Reputation: 2801
I wrote this simple code below to compare the speed of Python and Fortran.
import time
start = time.time()
x = 0
for i in range(1,1000000000):
x = x + i
x = 0
end = time.time()
print end - start
I set x =0 because in Fortran it overflows. When I run the code by Fortran, it returns the answer in 9 seconds, but when I run the code by Python, Python takes all 24GB of my system's RAM and program crashes.
What's the problem?
Upvotes: 0
Views: 2048
Reputation: 1121366
You are using range()
, which produces a list object of all integers in the range. You produced a list object with 10**9 integers in it. On a 64-bit machine that takes about 30GB to hold all those objects, provided your OS will let you allocate that much.
Use the xrange()
function instead; this produces an object that only yields numbers as you iterate:
>>> range(10)
[0, 1, 2, 3, 4, 5, 6, 7, 8, 9]
>>> xrange(10)
xrange(10)
>>> list(xrange(10))
[0, 1, 2, 3, 4, 5, 6, 7, 8, 9]
Summing 1 billion integers will still take time on Python; you can use sum(xrange(10**9))

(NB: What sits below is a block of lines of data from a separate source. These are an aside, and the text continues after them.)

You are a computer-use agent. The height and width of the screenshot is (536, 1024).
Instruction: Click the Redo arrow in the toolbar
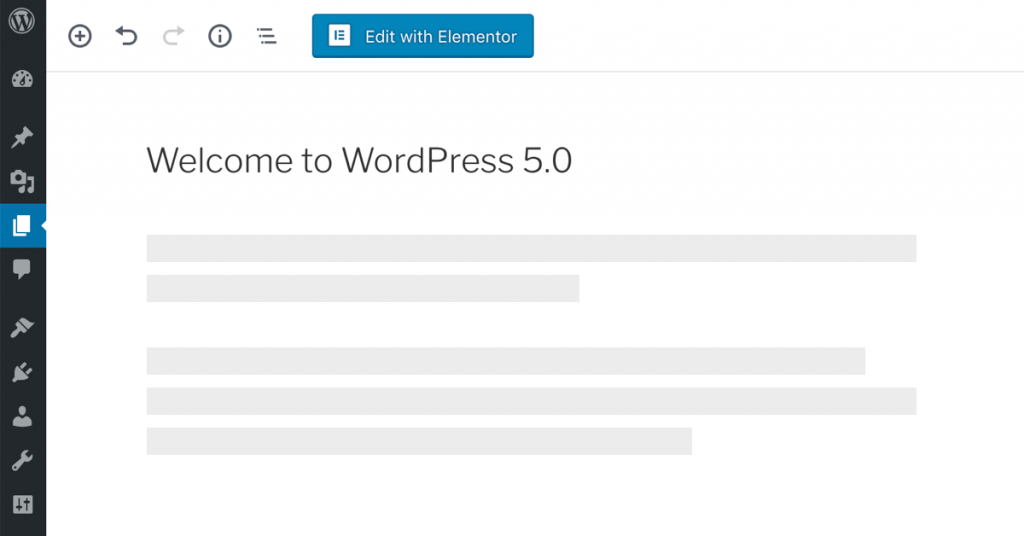click(173, 37)
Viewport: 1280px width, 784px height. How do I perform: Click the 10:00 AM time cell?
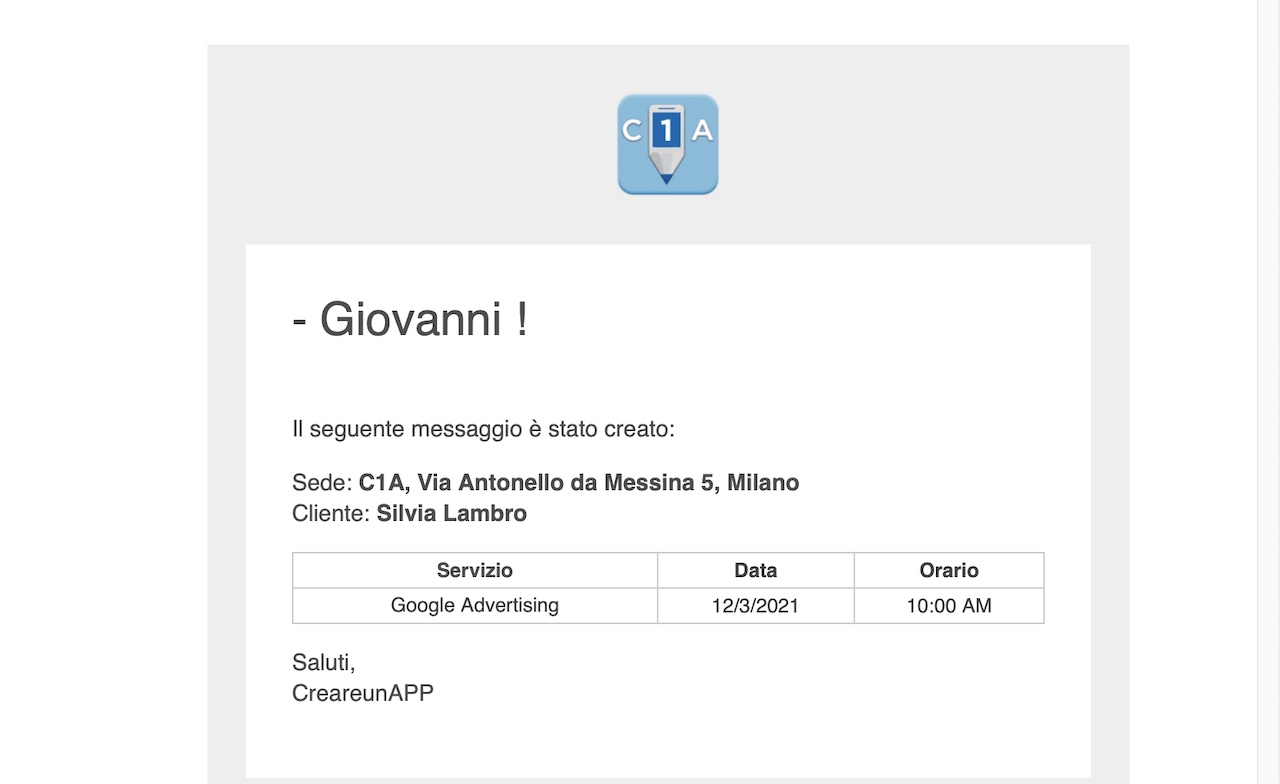[948, 606]
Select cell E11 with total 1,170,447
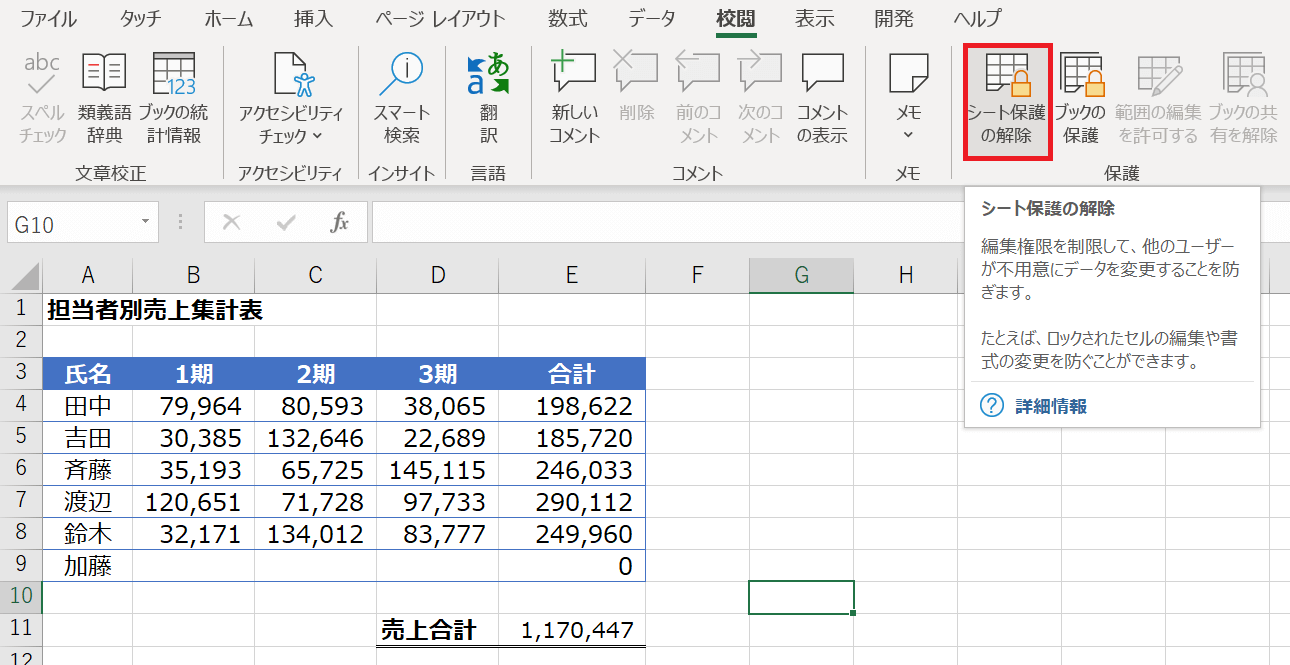Screen dimensions: 1290x665 [571, 630]
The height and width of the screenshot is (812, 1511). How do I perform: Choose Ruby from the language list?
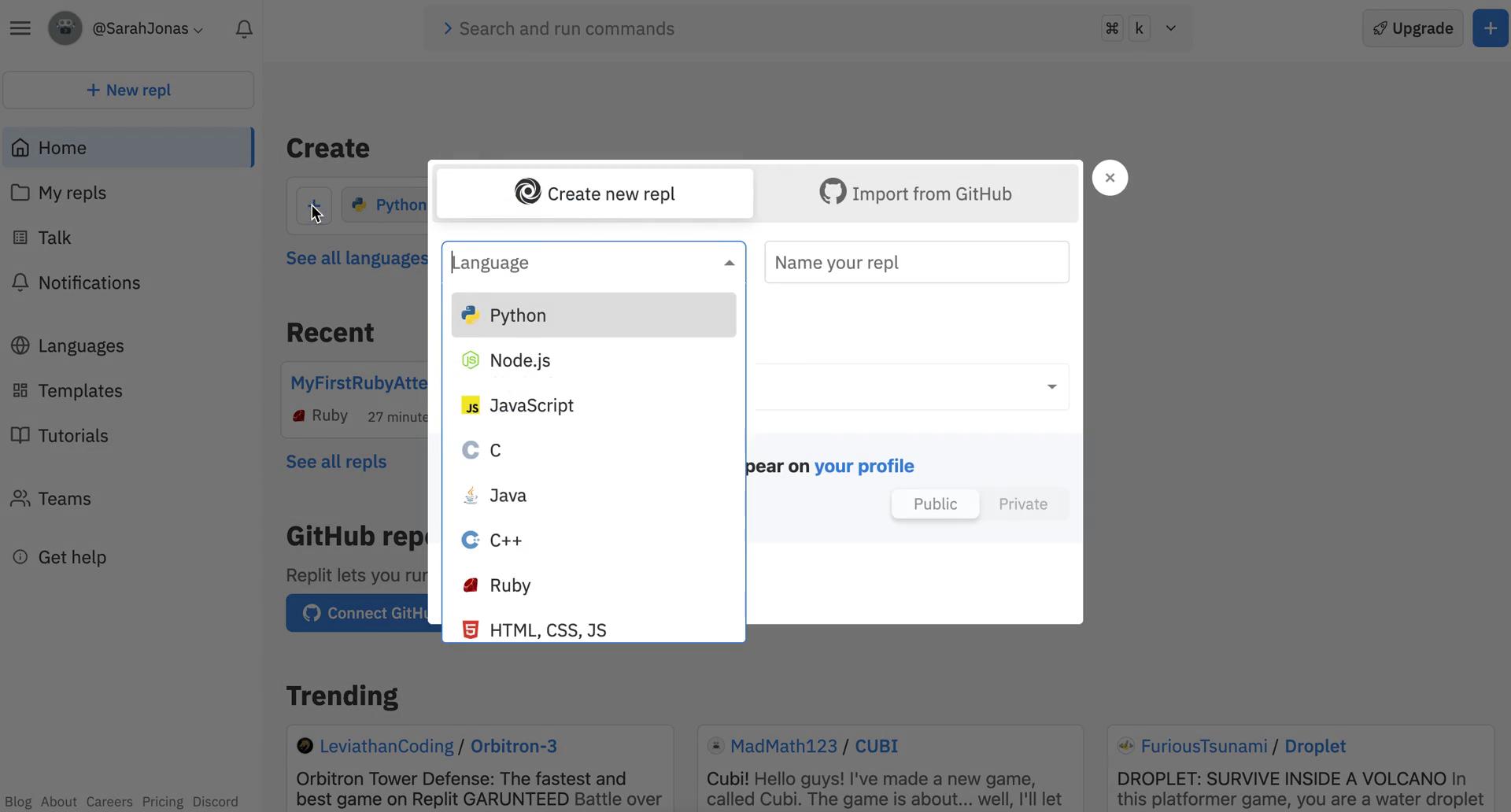point(510,585)
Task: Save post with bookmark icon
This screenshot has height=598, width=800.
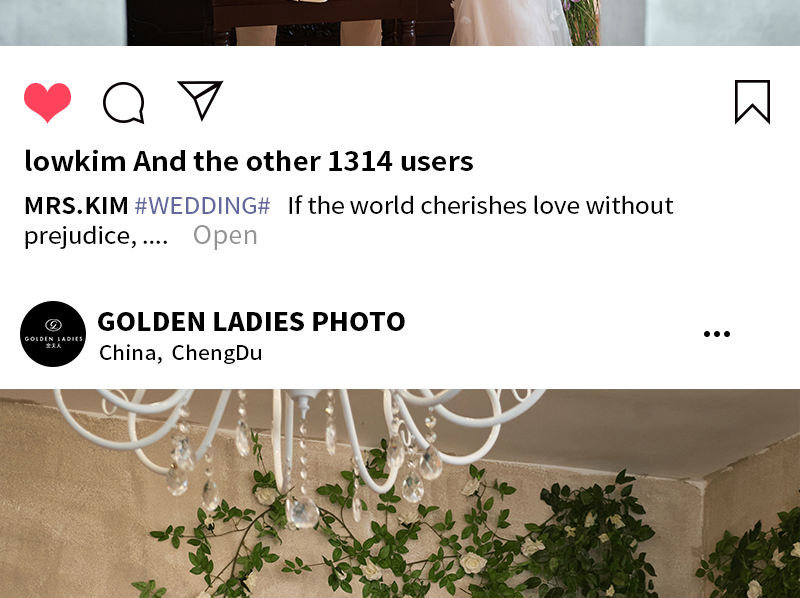Action: tap(753, 102)
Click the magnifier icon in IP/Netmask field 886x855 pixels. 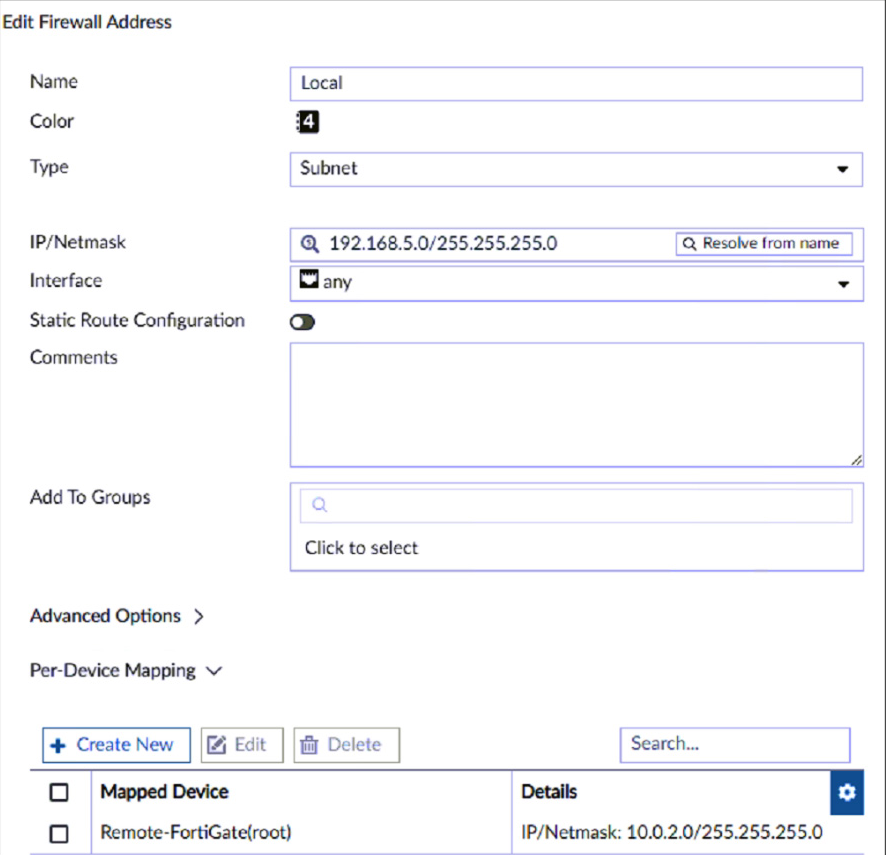309,243
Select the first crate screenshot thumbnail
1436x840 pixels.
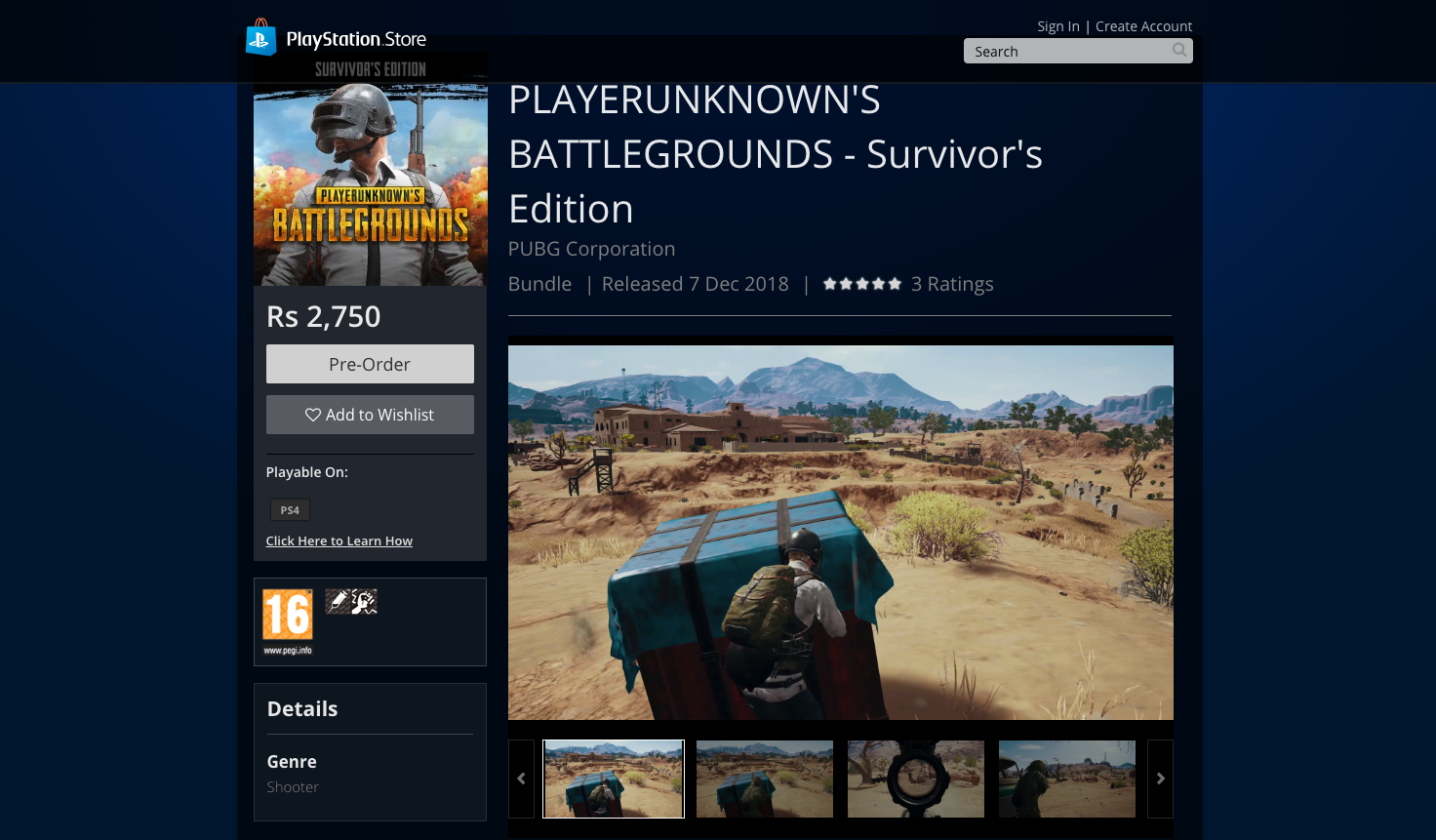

to delegate most of the work to C code here, but you'll still be producing 1 billion integer objects for the process.
My rather aging 2008 vintage Macbook Pro does this:
>>> import timeit
>>> timeit.timeit('sum(xrange(10**9))', number=3)
38.89629793167114
so taking, on average, 13 seconds to produce and destroy 1 billion int
objects. The actual summing is dwarfed by those allocations and deallocations here.
Use NumPy for calculations involving large datasets instead; a NumPy array
holds C datatypes, not Python objects, so will take vastly less memory and the library offers optimized routines that'll beat anything pure Python can do hands-down.
Upvotes: 16